- _Text excerpt_
● ● ●
Wednesday, October 3, 2012

Whoops...got lost in my head again --By Lauren Campbell


I’ve been volunteering for the Office of Sustainability (OFS) at IUPUI for the past few weeks. I wanted to put myself out into the world of sustainability and thought that the OFS would greet a volunteer with open arms; I was right. Volunteering has put me in touch with other likeminded people who are working hard to see IUPUI and the Indianapolis community succeed in sustainable living. It is here that I get to talk to people, share ideas, and listen to their concerns surrounding environmentalism and sustainability. This is a place where I and others get to be curious about the environment and innovative ideas.

During one of the meetings I attended, discussion of new buildings being constructed on campus started. There were many questions about certain environmental  impacts, as well as what green measures were being taken surrounding the construction, operation, and maintenance of the new buildings. One woman asked a question regarding the construction design and human health.
● ● ●
- _Records_
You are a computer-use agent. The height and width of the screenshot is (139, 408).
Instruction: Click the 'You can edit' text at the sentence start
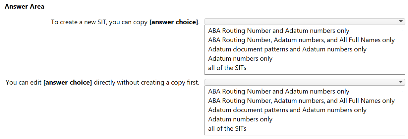click(x=24, y=82)
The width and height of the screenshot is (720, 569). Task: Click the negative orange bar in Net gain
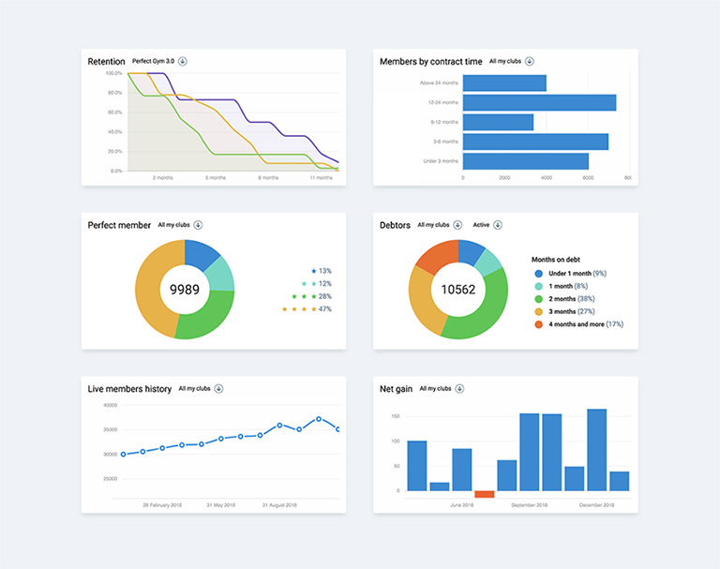(484, 494)
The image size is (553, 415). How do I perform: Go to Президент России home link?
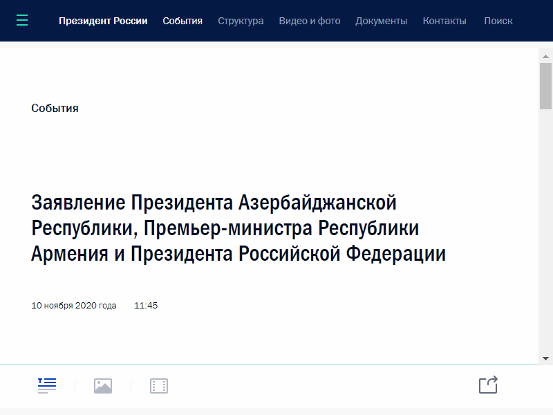click(x=103, y=21)

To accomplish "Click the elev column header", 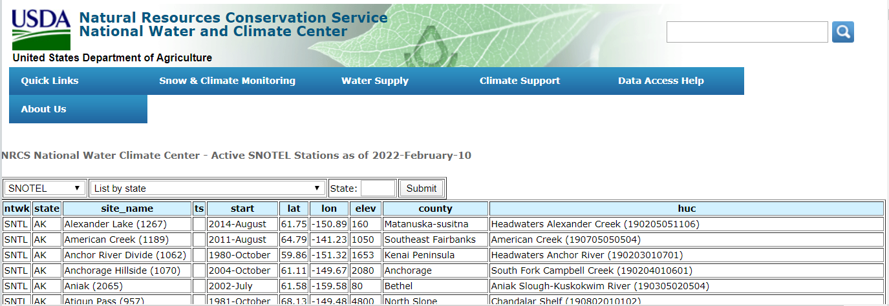I will pyautogui.click(x=365, y=209).
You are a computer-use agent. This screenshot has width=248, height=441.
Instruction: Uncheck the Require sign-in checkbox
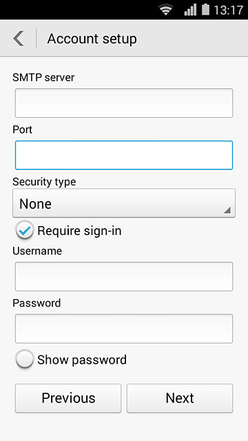coord(25,230)
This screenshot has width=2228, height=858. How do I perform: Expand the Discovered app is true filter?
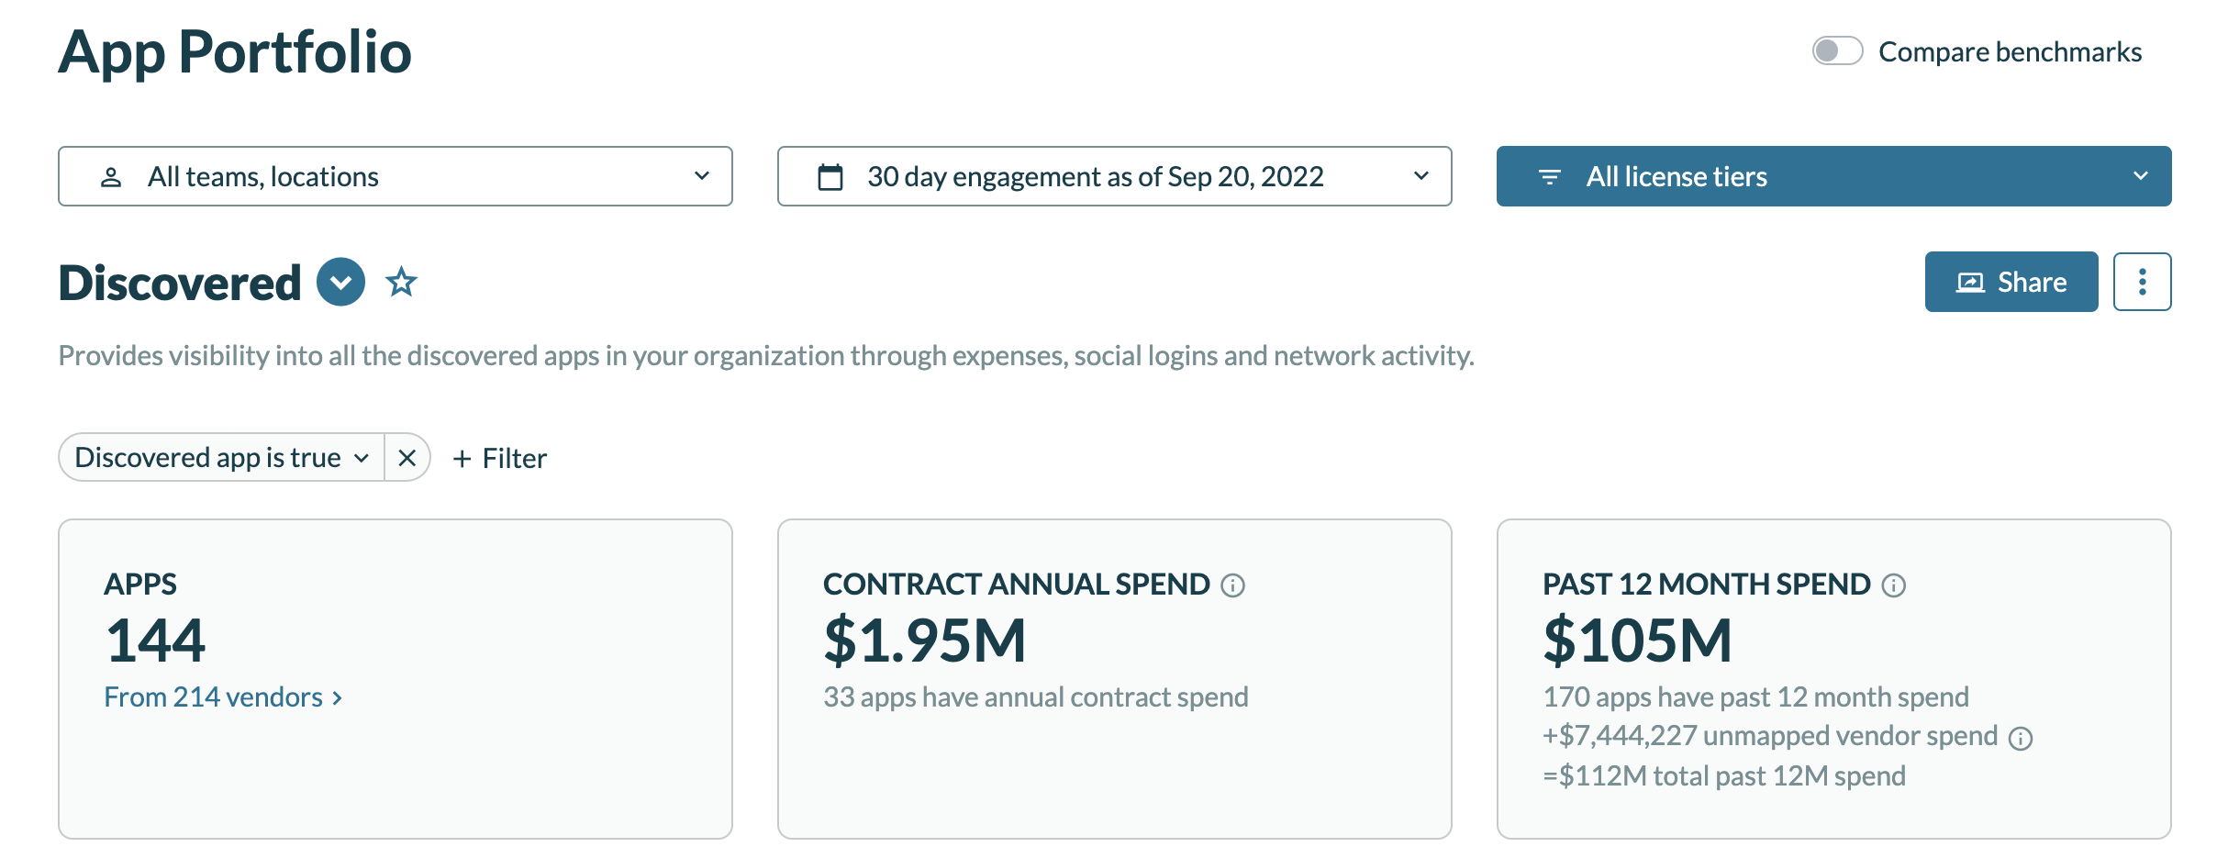pyautogui.click(x=221, y=458)
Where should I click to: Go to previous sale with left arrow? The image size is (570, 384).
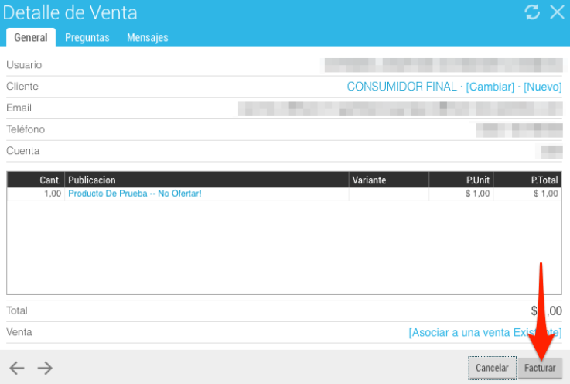pyautogui.click(x=17, y=368)
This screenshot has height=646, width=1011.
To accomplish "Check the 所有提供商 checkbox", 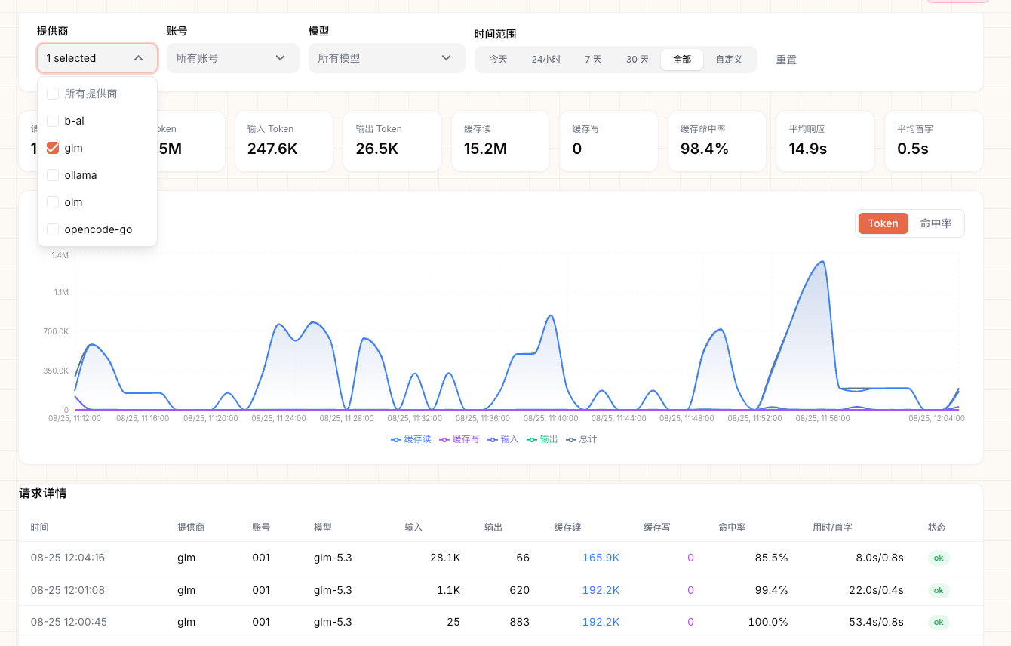I will (53, 94).
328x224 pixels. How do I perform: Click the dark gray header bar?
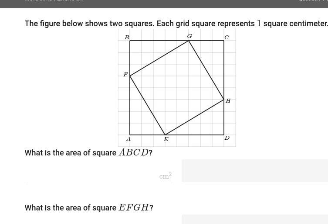(164, 4)
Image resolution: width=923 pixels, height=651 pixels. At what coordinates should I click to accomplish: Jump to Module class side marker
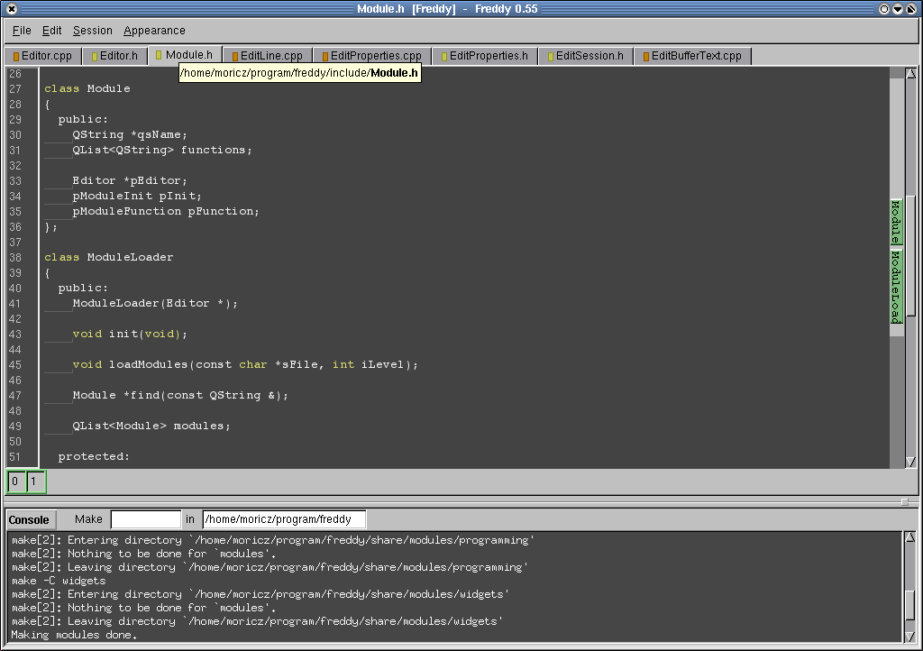(x=896, y=222)
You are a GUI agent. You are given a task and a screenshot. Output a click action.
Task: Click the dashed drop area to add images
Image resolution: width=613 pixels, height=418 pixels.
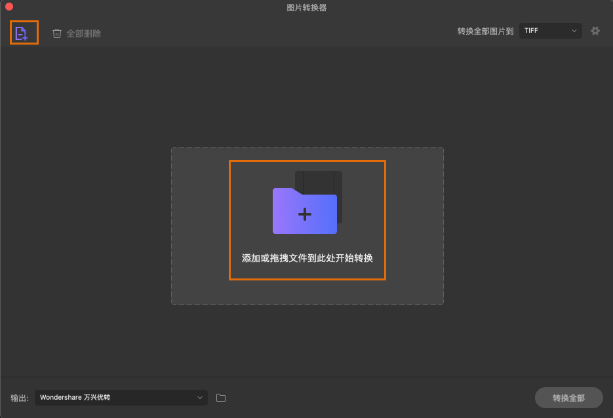[x=307, y=226]
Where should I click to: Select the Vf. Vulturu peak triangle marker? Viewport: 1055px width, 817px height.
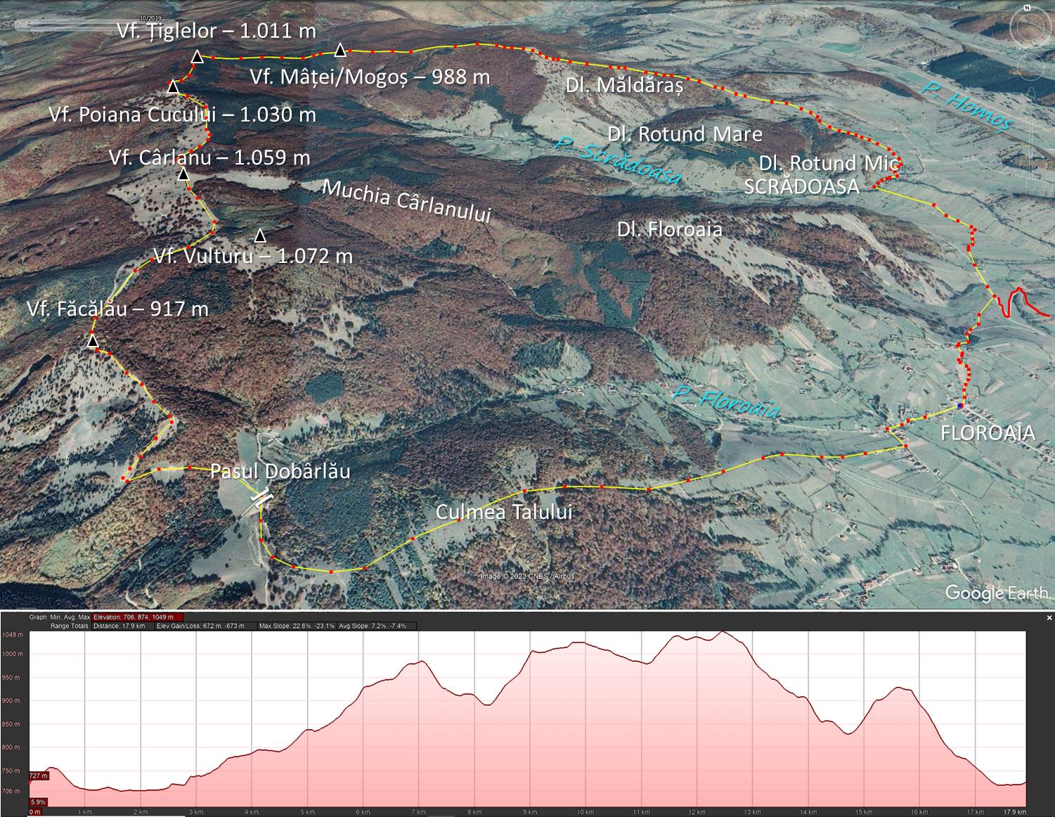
● ● ●
- _Requirement 1_
According to the blog post about volunteering for the Office of Sustainability at IUPUI, how long had the writer been volunteering there?
- _Requirement 2_
Continue the blog post about volunteering for the Office of Sustainability at IUPUI, starting right after its last sentence.

- _Output 1_
For the past few weeks.

- _Output 2_
“When a new building is designed for campus, does anyone ever think about where certain stairways, elevators, office rooms, etc., should be constructed so to maximize positive impact on human health? You know, so that humans are the farthest part away from the outdoor smoking area? Or, putting a stairway here will maximize human traffic so that people will use it and therefore burn calories they wouldn’t if riding an elevator? Things like this. Does anyone think about that?”


I was surprised by the question. I have never really thought of designing a building to suit the exercise/health benefits of people.

Someone also brought up LEED certification; discussing the advantages of having LEED experts on the job over average contractors and construction managers.

I've been busy studying for my LEED GA exam. I have been interested in LEED for a while and thought that becoming certified would provide an excellent learning opportunity as well as a deeper understanding of the LEED process. LEED credit paths do consider Indoor Environmental Quality with respect to chemicals, thermal comfort, and air quality and how that affects human health, happiness, and productivity. They would require the smoking area to be built at least 25ft from a door, with absolutely no ventilation uptake in the surrounding area. But LEED don’t really take into account designing a building to maximize human exercise; i.e. sustainable health design.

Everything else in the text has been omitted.